Announcing Krator
Last September the Krustlet project refactored our API to employ a state machine pattern for describing the lifecycle of Pods. The design of this API was covered in depth in my previous blog post. Since then we have made a number of refinements to this interface and extended our use of the pattern to individual containers within each Pod. These changes also served to simplify and make more generic our API, and were done in part as a stepping stone to the crate we are announcing today.
Since introducing this API, we have experienced positive feedback from the
community, including a number of requests to generalize this state machine
architecture so that it can be used to build Kubernetes Operators. It turned
out to be fairly straightforward to extract the “operator” portion of Krustlet
to a new crate, and today we are pleased to announce Krator (pronounced
crater), which stands for [K]ubernetes [R]ust st[at]e machine Operat[or].

Supplied information —

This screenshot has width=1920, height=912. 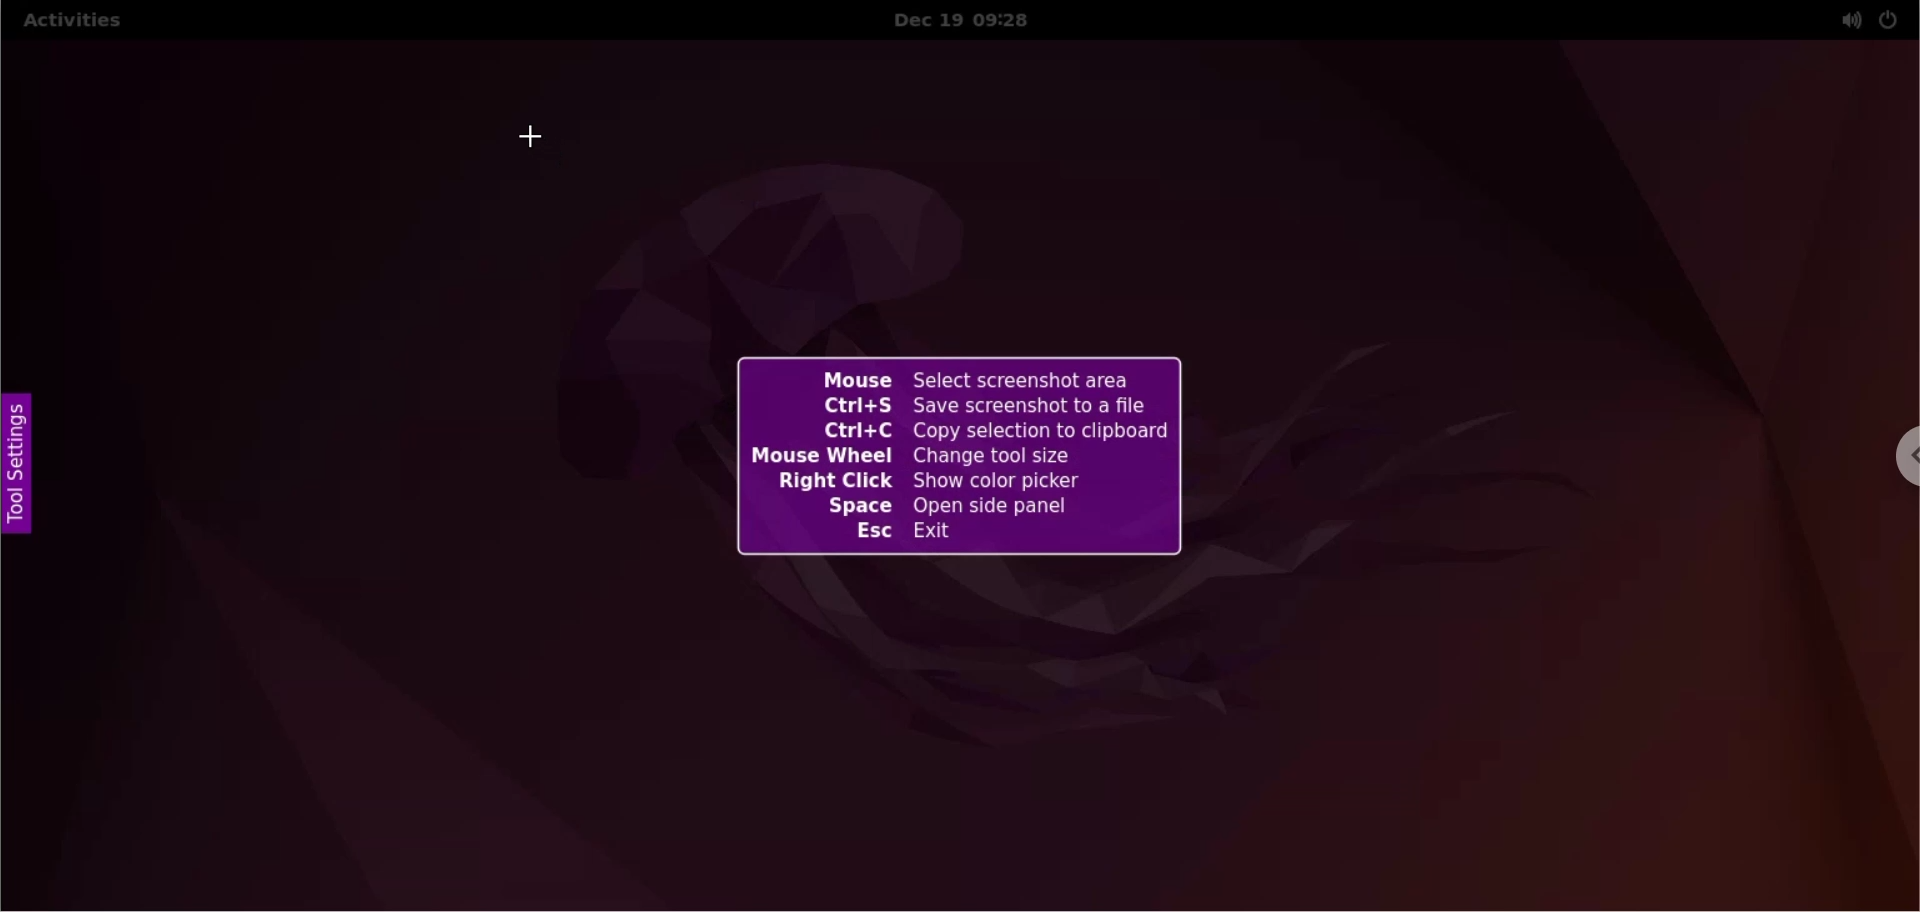 I want to click on chrome options, so click(x=1897, y=458).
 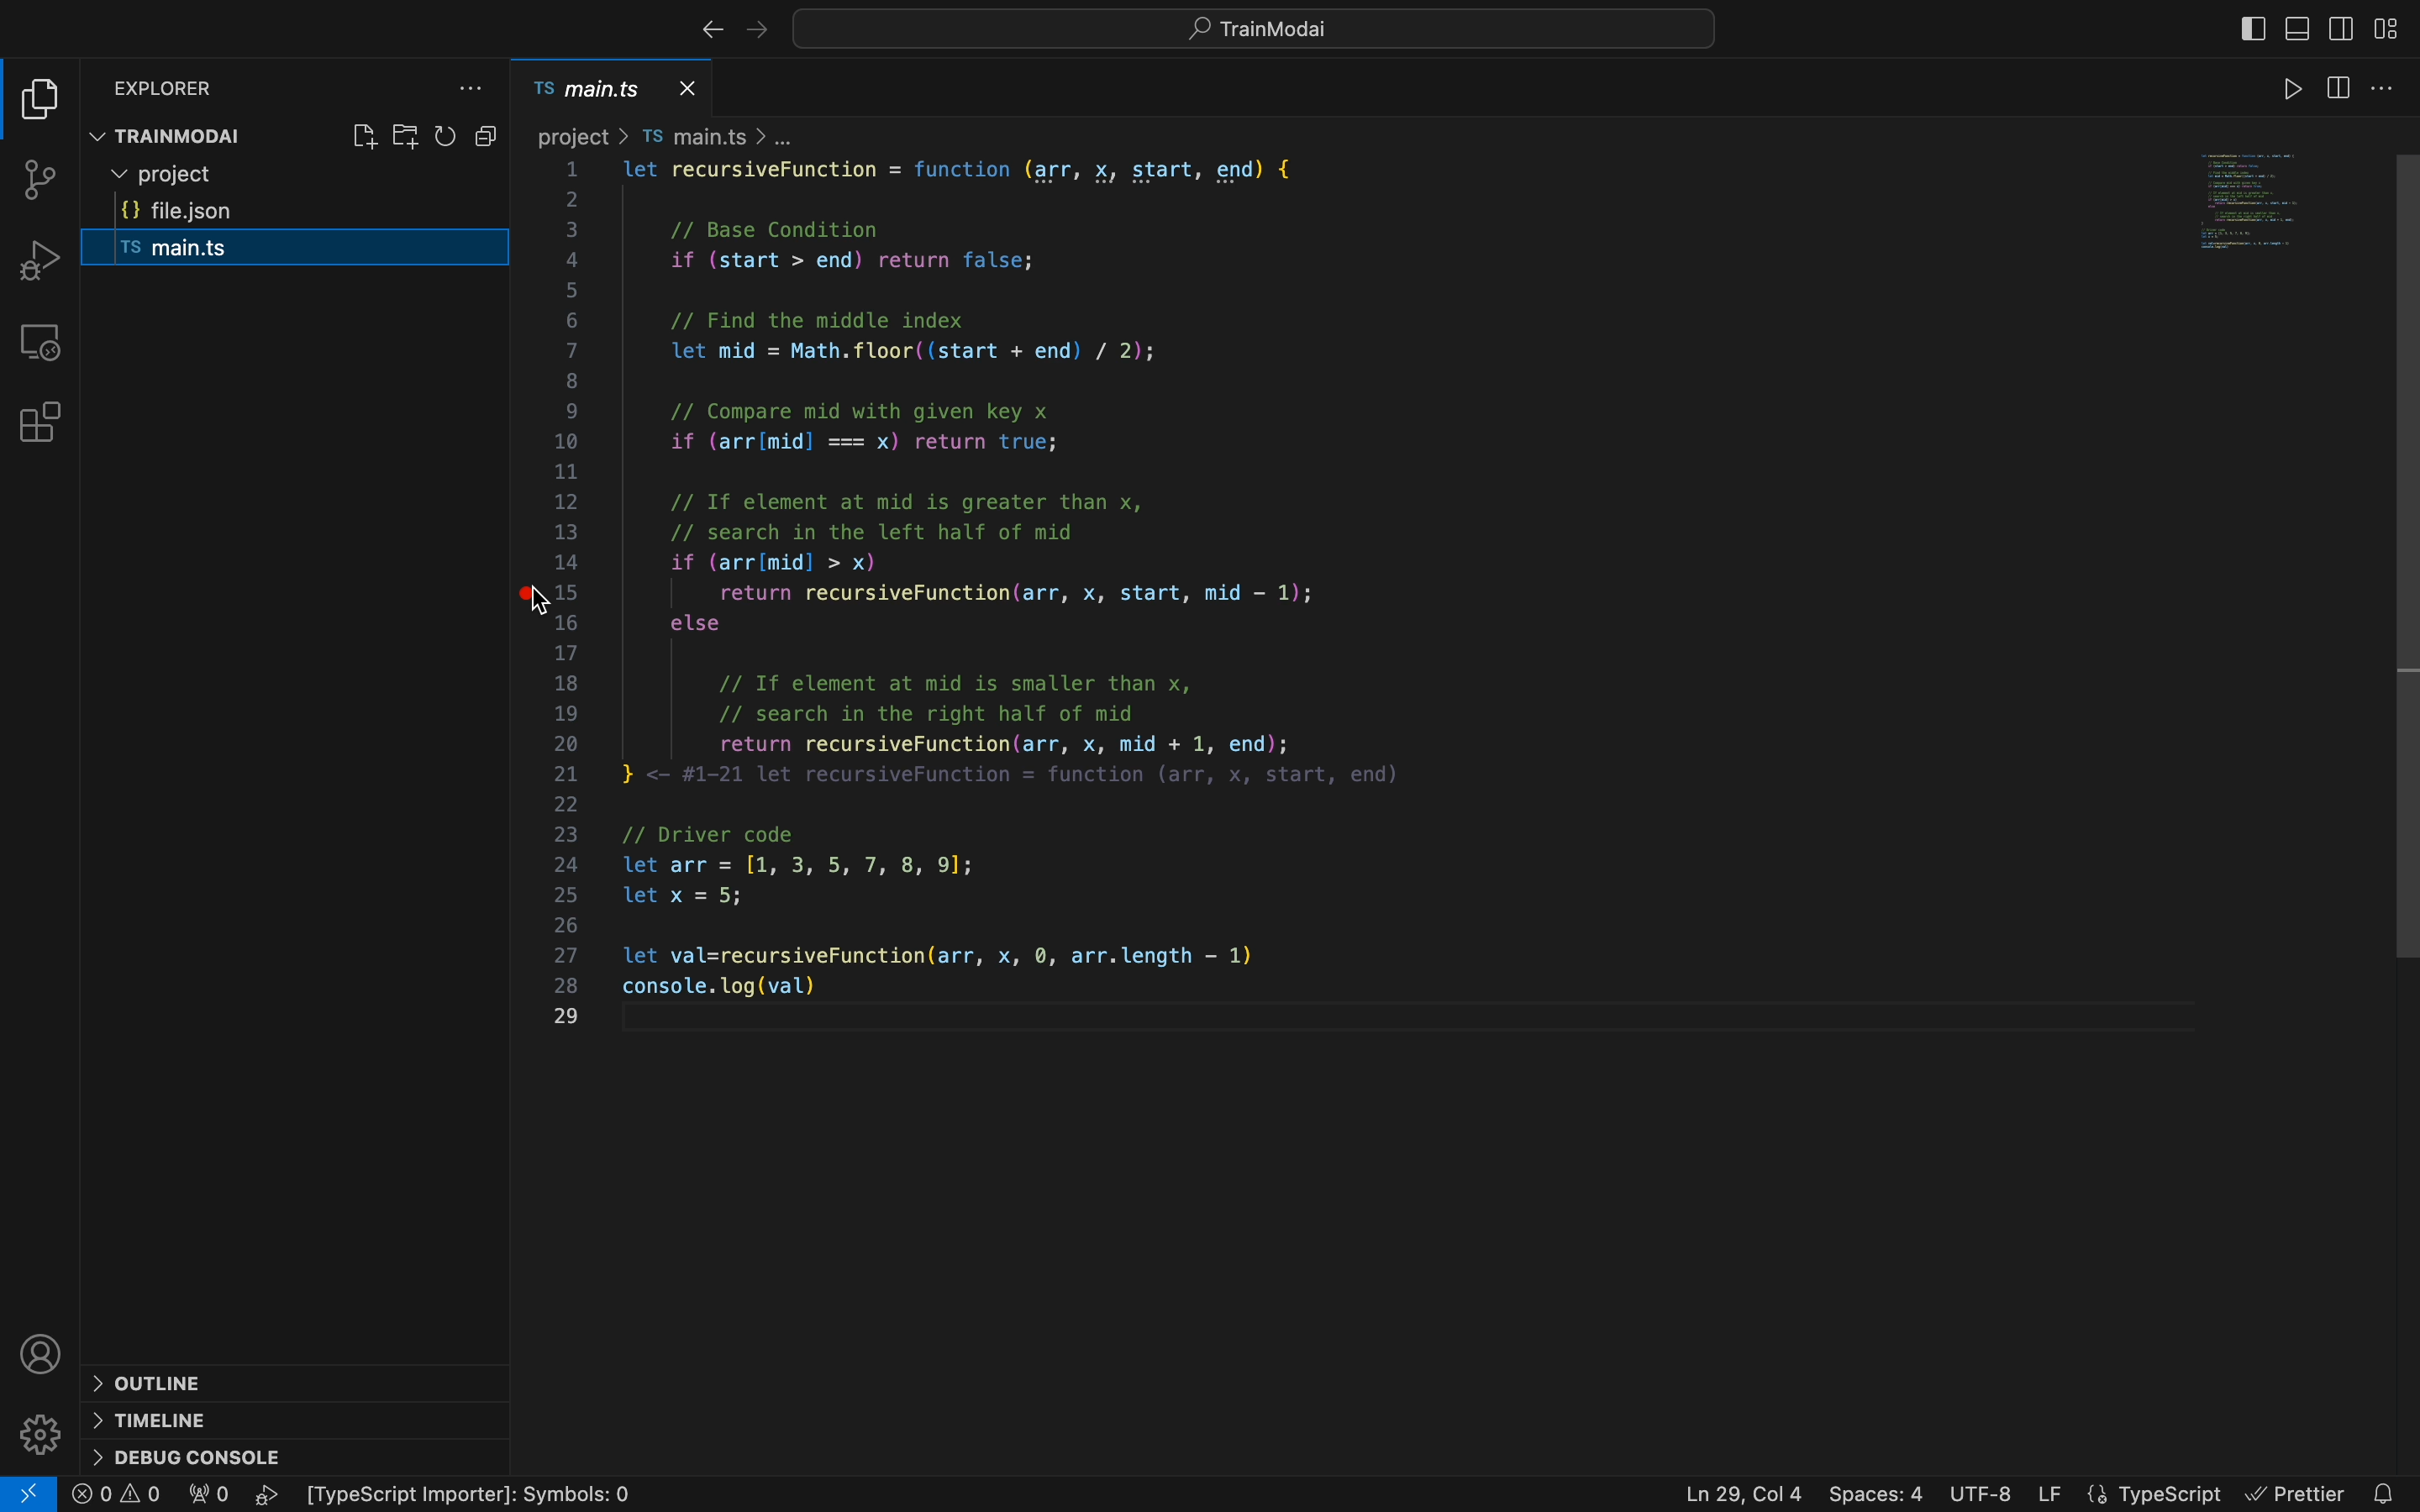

Task to carry out — From the Krator announcement, extract word for word the part that opens with the words containing "Announcing Krator" and closes with "are announcing today.". Work only from the Krator announcement, not the material.

Solution for this task —
Announcing Krator
Last September the Krustlet project refactored our API to employ a state machine pattern for describing the lifecycle of Pods. The design of this API was covered in depth in my previous blog post. Since then we have made a number of refinements to this interface and extended our use of the pattern to individual containers within each Pod. These changes also served to simplify and make more generic our API, and were done in part as a stepping stone to the crate we are announcing today.